▸ **Input material**:
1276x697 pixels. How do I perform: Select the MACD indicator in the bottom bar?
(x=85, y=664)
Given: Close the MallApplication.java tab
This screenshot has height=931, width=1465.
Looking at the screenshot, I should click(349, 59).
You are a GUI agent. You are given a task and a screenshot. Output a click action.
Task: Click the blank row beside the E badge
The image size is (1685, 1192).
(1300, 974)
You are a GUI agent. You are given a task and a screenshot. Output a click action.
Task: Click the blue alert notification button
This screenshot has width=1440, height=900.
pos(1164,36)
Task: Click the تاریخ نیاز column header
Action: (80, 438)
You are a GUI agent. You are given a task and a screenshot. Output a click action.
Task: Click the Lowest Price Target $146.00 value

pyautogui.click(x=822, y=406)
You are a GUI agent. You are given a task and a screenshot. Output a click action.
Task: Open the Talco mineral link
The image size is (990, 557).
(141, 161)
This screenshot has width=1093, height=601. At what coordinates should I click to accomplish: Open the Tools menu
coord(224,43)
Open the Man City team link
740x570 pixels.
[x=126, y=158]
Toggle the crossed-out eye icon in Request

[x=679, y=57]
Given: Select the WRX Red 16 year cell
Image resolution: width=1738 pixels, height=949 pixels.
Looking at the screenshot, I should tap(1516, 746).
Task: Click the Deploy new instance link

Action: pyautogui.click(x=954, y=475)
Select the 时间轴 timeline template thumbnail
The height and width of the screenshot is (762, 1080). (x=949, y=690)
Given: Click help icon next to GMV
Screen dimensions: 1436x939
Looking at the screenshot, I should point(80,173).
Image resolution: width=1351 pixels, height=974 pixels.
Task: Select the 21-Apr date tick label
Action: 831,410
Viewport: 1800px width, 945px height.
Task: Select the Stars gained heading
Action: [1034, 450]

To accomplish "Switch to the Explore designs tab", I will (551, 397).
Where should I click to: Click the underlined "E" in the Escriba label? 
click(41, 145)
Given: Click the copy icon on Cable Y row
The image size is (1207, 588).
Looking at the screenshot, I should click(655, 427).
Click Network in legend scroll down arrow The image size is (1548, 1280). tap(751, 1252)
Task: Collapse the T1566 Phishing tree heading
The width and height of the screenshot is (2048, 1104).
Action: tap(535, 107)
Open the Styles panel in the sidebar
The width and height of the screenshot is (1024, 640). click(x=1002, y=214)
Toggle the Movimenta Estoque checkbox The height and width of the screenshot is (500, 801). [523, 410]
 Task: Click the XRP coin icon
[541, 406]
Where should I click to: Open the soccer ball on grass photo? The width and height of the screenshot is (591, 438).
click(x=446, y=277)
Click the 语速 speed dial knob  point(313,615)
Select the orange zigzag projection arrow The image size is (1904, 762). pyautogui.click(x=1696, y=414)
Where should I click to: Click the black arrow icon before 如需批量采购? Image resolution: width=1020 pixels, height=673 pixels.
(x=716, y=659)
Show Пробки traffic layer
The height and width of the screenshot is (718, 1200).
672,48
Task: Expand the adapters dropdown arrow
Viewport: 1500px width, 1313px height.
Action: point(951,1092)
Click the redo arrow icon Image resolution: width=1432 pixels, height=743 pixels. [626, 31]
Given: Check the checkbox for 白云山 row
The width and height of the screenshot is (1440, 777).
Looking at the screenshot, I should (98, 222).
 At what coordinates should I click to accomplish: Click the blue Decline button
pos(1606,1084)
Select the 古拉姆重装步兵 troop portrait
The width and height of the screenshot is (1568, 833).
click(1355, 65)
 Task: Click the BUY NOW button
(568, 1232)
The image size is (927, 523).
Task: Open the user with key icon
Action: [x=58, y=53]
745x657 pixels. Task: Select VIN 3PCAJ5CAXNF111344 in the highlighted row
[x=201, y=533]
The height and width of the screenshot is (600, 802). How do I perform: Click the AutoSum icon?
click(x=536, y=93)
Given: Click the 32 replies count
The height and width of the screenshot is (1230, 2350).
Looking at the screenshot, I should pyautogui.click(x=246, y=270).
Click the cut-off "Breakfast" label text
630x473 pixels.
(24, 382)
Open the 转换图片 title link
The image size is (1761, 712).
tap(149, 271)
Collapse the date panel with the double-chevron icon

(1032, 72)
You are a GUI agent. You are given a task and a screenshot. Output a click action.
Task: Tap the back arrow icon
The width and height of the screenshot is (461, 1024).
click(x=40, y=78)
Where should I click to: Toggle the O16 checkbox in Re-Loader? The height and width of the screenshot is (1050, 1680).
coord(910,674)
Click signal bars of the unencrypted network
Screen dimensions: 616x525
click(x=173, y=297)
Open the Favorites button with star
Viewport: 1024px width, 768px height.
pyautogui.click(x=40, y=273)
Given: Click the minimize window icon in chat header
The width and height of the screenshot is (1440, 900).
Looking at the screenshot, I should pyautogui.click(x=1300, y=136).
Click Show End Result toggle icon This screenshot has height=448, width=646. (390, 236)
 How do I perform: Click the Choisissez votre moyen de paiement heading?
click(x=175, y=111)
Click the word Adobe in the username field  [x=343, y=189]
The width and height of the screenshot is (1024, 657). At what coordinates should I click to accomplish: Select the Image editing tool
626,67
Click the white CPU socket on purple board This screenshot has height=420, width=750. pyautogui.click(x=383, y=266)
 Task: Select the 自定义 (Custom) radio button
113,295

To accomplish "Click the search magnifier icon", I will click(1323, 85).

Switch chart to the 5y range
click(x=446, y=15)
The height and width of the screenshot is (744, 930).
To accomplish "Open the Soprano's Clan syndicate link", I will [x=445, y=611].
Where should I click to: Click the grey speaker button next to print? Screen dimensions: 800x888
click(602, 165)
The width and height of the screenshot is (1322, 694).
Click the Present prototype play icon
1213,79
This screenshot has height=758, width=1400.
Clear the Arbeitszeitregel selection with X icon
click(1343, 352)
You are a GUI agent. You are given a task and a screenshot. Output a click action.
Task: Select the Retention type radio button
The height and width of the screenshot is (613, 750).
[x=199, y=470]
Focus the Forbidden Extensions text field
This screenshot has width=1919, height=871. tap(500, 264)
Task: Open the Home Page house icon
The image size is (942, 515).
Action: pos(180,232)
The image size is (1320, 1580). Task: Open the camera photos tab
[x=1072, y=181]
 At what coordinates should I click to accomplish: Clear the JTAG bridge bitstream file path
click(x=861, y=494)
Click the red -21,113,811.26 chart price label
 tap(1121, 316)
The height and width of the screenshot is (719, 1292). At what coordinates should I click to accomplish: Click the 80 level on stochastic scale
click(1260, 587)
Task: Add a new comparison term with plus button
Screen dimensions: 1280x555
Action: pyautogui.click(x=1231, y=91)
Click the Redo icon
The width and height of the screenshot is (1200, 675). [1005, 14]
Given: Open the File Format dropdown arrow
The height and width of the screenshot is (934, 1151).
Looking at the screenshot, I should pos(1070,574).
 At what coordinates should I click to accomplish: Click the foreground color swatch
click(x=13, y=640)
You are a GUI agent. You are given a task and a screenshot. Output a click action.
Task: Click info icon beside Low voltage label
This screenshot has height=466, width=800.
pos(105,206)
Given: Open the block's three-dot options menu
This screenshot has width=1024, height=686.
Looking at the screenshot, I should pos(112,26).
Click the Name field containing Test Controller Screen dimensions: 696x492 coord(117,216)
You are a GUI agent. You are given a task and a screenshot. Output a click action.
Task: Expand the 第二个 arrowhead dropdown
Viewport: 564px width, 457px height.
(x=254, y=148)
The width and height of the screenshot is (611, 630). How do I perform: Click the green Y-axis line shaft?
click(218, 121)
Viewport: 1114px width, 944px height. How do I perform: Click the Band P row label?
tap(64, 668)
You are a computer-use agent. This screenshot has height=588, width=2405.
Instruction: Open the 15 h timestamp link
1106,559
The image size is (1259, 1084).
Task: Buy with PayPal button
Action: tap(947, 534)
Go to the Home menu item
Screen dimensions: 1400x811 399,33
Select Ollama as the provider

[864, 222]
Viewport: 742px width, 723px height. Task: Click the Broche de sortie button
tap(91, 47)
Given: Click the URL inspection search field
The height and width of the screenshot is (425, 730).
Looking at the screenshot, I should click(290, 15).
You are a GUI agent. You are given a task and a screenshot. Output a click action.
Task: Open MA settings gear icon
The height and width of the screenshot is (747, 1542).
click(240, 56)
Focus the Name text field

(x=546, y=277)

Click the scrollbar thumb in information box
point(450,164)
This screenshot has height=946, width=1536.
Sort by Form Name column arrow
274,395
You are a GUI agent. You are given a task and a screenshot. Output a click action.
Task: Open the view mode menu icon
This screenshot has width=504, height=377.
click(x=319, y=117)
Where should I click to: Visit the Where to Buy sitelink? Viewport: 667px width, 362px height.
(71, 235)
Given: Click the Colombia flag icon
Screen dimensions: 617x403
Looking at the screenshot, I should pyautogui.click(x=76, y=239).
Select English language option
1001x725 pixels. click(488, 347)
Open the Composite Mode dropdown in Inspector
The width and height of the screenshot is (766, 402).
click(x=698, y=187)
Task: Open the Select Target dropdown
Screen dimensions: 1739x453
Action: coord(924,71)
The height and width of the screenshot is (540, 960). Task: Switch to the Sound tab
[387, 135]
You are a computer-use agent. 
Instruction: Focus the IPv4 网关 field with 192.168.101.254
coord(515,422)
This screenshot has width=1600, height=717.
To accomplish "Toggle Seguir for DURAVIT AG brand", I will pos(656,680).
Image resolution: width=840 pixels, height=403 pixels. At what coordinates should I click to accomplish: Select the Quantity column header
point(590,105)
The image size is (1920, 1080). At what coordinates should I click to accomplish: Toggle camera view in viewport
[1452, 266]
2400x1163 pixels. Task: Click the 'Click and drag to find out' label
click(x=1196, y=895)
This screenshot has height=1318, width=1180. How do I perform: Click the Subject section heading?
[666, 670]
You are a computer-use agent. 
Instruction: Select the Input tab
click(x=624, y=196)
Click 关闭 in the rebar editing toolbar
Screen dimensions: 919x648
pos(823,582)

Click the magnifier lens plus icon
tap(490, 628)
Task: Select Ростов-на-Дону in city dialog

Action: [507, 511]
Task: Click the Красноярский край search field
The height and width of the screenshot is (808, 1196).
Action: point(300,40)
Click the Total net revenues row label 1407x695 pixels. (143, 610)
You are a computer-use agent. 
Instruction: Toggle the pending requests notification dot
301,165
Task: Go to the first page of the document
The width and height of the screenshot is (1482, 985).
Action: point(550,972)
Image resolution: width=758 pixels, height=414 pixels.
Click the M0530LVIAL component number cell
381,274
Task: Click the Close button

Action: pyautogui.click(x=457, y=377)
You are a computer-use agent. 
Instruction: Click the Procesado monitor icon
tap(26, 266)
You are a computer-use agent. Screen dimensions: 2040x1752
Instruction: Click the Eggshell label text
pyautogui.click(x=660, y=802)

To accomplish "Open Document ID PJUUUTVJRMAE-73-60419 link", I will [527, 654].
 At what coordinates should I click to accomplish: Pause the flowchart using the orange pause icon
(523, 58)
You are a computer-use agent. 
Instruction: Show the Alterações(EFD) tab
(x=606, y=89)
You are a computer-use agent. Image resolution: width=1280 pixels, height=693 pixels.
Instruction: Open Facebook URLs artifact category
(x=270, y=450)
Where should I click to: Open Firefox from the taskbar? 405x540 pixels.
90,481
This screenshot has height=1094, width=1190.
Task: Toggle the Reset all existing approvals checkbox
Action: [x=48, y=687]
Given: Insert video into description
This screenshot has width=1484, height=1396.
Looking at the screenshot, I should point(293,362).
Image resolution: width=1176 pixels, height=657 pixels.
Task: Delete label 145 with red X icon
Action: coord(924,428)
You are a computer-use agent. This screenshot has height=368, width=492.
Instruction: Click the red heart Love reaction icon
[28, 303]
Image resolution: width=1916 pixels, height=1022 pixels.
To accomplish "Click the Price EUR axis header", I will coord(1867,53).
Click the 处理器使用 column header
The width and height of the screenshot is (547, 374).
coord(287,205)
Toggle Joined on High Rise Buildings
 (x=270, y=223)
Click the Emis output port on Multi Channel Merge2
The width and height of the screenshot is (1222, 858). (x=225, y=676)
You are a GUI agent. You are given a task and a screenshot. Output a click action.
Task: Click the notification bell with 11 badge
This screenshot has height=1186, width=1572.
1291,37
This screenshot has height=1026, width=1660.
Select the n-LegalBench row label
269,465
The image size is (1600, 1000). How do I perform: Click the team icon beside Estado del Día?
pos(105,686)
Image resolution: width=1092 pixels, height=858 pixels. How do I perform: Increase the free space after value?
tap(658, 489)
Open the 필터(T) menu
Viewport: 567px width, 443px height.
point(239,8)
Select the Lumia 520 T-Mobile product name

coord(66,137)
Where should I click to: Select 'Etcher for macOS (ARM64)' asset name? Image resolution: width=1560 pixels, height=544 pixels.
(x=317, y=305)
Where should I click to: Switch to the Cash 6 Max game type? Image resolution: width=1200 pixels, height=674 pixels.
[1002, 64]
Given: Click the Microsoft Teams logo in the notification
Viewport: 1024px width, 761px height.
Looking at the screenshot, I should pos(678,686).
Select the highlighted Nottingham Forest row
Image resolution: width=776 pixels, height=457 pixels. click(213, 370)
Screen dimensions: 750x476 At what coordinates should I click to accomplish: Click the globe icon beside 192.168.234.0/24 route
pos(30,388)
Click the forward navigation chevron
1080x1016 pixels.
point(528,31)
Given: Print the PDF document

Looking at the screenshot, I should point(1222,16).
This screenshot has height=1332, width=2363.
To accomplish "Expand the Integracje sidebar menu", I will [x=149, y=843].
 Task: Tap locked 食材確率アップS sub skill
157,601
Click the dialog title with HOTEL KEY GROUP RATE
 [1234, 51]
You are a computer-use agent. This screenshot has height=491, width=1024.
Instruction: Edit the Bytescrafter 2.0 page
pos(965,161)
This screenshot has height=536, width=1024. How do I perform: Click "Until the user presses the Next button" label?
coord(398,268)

▸ **Required work**:
Print the lines above from the one with "Instruction: Open Facebook" through the one with "Given: Insert video into description", both included, exactly as written and nothing more.

▸ **Completed exercise**:
Instruction: Open Facebook URLs artifact category
(x=270, y=450)
Where should I click to: Open Firefox from the taskbar? 405x540 pixels.
90,481
This screenshot has height=1094, width=1190.
Task: Toggle the Reset all existing approvals checkbox
Action: [x=48, y=687]
Given: Insert video into description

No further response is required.